## Exercise brief
Write out everything from the line containing "The width and height of the screenshot is (1229, 802)." down to the line containing "This screenshot has width=1078, height=767.", swapping "Select" for "Choose" and leaving everything else as it is. Give only those lines.

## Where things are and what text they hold
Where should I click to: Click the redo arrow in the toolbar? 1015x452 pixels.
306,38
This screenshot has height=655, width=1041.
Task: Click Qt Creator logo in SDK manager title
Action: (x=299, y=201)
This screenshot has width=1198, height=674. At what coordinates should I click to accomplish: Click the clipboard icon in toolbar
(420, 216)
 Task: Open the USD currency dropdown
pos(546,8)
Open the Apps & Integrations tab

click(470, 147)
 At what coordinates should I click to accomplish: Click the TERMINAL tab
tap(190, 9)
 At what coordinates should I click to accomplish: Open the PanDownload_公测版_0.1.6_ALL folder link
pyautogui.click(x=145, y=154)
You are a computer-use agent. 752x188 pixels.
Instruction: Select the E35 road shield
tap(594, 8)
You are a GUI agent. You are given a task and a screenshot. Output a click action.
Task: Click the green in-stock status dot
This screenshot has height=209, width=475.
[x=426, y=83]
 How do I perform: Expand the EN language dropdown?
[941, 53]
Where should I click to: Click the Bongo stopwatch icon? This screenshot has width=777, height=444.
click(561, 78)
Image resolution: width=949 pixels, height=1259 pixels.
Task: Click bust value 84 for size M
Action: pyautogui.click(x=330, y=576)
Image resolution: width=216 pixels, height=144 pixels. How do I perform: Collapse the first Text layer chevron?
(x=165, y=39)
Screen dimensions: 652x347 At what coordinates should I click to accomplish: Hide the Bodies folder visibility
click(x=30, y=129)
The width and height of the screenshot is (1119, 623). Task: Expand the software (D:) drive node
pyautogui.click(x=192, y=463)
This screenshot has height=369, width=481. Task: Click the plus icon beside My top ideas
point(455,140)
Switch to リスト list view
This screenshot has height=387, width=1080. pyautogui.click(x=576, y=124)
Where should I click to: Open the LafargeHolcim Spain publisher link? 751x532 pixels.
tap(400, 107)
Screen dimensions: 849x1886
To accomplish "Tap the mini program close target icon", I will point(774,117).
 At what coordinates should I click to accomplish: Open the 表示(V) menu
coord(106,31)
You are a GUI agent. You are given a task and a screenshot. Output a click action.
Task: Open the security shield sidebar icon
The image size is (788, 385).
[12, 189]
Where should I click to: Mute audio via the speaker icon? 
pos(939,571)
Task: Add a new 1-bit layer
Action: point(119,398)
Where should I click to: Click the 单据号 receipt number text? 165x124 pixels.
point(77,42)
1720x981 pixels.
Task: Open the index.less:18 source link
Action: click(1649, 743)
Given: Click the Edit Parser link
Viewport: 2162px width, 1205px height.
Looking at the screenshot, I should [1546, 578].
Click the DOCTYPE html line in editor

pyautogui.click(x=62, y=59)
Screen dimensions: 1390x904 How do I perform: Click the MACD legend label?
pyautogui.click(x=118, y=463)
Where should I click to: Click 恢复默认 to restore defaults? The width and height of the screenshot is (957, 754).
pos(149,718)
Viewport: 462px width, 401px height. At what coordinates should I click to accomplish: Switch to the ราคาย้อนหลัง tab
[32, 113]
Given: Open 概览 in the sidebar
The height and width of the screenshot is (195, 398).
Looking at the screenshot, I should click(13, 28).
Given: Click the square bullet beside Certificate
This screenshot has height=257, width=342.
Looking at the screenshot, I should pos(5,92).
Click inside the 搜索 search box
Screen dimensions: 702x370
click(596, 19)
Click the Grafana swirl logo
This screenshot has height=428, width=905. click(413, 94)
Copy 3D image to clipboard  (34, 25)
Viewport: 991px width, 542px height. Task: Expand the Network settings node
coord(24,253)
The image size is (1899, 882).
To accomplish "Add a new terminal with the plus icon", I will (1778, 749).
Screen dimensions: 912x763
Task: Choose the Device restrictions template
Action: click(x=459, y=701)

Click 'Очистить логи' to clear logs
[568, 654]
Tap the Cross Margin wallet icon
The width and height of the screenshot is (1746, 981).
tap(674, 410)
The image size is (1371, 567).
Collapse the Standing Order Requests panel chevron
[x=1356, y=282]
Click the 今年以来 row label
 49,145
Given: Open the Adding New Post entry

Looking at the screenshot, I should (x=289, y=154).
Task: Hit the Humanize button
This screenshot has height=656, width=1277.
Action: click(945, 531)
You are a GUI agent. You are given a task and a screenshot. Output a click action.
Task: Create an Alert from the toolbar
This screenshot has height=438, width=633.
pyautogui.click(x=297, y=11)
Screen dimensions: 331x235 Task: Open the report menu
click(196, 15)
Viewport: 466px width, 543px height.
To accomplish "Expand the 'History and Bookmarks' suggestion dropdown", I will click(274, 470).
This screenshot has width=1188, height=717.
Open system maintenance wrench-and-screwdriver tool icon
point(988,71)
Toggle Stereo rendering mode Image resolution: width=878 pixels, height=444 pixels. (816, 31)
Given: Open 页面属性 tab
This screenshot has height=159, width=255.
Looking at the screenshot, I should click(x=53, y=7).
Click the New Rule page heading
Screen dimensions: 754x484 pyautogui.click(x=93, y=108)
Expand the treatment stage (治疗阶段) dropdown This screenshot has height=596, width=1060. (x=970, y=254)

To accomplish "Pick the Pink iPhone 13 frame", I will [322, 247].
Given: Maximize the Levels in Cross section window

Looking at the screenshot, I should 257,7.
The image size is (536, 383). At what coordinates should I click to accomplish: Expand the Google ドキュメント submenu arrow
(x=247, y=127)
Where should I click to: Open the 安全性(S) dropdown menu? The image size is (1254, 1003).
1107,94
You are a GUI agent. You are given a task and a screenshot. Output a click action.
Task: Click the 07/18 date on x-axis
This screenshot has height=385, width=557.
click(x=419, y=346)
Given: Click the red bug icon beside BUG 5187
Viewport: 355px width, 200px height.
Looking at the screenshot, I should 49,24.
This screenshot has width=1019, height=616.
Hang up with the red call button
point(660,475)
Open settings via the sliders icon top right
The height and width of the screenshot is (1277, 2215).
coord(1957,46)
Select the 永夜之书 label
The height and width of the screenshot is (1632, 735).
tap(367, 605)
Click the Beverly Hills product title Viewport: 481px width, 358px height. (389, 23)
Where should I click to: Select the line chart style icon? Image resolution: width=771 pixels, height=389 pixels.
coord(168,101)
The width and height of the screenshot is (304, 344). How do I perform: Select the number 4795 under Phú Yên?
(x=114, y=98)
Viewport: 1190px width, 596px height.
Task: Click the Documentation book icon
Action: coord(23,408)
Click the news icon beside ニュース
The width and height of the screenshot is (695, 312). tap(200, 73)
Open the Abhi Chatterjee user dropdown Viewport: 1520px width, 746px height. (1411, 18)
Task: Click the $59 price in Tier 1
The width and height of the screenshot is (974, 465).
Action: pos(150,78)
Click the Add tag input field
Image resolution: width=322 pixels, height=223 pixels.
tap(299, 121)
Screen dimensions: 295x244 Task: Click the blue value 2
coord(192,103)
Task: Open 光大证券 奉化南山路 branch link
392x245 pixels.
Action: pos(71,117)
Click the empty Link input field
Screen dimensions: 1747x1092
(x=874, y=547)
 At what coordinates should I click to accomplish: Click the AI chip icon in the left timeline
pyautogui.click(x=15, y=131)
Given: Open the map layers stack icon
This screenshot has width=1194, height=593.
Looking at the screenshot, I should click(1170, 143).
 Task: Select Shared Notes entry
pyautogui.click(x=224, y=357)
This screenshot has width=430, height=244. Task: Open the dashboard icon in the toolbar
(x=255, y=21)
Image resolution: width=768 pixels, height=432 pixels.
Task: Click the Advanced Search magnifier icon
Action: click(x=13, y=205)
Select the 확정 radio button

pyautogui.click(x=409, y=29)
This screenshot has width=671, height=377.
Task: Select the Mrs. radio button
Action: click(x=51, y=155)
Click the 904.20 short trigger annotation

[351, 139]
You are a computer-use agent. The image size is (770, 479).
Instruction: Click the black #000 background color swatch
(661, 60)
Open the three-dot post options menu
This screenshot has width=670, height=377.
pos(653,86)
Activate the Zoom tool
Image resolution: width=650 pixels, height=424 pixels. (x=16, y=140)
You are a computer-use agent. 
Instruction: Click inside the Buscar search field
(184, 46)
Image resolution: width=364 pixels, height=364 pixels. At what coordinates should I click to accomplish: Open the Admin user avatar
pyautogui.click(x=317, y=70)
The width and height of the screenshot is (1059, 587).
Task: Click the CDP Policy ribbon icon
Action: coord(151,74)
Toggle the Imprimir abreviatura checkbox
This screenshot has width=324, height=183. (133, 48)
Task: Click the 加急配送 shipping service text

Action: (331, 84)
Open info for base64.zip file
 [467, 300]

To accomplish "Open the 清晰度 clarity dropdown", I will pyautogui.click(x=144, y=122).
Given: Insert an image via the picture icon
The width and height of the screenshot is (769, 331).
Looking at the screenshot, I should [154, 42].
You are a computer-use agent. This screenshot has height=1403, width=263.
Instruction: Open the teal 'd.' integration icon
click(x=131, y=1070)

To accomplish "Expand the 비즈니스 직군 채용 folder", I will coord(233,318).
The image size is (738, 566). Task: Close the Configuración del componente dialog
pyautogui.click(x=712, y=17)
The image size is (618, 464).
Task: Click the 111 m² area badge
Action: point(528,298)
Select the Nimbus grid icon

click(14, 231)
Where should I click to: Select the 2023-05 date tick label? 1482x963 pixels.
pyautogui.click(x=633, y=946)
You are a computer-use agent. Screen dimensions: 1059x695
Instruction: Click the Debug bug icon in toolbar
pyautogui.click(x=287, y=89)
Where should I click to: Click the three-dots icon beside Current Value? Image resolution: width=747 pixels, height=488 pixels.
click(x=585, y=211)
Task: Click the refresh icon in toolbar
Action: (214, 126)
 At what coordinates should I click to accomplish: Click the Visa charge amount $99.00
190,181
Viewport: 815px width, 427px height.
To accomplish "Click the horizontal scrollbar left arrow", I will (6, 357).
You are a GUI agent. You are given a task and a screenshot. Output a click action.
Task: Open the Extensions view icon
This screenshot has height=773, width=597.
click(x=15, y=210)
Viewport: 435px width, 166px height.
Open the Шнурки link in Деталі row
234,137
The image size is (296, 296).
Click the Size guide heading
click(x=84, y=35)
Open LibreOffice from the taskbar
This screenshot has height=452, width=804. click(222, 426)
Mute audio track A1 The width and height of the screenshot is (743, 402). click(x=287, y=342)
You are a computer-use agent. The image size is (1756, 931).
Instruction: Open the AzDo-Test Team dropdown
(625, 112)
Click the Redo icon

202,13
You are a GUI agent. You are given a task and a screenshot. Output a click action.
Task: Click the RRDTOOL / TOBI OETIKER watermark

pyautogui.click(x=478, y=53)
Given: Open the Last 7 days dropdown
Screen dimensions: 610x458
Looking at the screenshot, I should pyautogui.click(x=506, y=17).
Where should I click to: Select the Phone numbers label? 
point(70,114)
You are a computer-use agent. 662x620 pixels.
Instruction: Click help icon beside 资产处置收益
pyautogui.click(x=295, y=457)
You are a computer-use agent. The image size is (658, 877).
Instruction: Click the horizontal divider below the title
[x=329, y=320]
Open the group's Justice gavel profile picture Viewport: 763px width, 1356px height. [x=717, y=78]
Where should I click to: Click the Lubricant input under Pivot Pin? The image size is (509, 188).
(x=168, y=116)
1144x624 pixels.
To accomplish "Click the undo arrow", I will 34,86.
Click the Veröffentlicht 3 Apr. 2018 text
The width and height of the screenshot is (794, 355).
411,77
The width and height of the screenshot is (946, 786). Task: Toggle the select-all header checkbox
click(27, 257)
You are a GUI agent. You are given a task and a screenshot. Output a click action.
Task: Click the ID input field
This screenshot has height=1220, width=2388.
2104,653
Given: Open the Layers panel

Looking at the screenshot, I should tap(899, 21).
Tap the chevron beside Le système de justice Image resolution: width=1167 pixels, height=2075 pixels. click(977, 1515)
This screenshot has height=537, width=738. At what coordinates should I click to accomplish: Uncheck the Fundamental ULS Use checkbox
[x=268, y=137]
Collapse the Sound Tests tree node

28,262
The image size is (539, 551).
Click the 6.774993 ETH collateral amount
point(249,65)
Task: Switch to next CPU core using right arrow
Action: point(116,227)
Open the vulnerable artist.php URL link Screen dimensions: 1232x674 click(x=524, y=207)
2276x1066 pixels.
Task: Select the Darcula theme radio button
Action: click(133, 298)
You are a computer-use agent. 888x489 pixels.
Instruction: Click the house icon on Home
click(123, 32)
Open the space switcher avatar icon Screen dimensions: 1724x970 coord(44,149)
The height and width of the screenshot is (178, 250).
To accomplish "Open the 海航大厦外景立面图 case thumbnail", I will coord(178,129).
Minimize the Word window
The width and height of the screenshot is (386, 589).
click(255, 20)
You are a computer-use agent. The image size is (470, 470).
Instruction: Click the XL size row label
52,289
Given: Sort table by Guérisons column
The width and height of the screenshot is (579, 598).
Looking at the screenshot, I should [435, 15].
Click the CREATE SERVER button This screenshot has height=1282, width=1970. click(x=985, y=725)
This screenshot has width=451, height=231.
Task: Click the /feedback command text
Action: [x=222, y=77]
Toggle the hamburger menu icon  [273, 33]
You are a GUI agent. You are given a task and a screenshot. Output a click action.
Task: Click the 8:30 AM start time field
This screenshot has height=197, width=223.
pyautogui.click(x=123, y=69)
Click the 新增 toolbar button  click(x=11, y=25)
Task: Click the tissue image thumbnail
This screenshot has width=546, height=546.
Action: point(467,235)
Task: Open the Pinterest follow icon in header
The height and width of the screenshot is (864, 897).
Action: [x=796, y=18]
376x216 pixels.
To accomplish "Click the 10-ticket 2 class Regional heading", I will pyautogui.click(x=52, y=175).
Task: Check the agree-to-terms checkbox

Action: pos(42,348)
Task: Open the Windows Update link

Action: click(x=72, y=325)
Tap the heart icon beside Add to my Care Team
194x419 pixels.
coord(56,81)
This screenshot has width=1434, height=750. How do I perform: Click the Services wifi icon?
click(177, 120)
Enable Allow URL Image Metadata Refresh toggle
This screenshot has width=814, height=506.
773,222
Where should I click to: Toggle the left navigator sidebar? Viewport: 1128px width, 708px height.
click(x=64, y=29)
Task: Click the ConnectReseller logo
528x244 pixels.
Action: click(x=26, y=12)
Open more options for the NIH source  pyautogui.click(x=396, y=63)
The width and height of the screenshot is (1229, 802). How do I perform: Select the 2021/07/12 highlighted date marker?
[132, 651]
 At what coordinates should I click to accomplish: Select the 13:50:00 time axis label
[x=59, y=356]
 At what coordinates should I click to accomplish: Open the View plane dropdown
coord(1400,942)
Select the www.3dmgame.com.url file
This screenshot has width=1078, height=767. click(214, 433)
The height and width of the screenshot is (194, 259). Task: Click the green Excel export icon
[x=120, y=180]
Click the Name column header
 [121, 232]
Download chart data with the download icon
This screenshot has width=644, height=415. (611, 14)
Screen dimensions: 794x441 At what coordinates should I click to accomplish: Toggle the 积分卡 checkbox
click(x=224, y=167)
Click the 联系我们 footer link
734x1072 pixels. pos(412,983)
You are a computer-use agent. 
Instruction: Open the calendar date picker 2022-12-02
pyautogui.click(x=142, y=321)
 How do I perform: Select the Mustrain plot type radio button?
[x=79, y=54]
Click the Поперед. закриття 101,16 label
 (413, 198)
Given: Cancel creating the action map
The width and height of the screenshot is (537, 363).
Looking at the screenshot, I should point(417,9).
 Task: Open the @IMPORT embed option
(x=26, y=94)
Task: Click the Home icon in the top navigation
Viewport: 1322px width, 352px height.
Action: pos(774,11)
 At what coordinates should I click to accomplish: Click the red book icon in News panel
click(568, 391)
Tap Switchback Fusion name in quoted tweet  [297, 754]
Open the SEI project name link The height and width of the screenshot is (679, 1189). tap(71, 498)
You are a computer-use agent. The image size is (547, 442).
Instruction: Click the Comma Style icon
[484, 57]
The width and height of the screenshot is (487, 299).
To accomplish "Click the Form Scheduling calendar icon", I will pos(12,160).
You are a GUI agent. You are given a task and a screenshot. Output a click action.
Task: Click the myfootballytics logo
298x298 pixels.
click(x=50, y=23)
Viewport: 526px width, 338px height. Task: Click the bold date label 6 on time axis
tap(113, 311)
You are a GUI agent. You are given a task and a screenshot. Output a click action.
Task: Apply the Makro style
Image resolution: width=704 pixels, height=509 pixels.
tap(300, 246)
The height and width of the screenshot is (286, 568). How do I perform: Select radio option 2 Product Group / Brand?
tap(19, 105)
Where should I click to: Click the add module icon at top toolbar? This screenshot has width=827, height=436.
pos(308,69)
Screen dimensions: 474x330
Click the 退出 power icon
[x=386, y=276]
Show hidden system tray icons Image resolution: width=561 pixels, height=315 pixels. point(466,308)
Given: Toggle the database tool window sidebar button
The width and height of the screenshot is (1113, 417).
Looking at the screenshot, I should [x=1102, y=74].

## Result of this exercise
The width and height of the screenshot is (1229, 802). How do I perform: Choose the 2021/07/12 highlighted date marker?
[132, 651]
 At what coordinates should I click to accomplish: Choose the 13:50:00 time axis label
[x=59, y=356]
 At what coordinates should I click to accomplish: Open the View plane dropdown
coord(1400,942)
Choose the www.3dmgame.com.url file
This screenshot has width=1078, height=767. click(214, 433)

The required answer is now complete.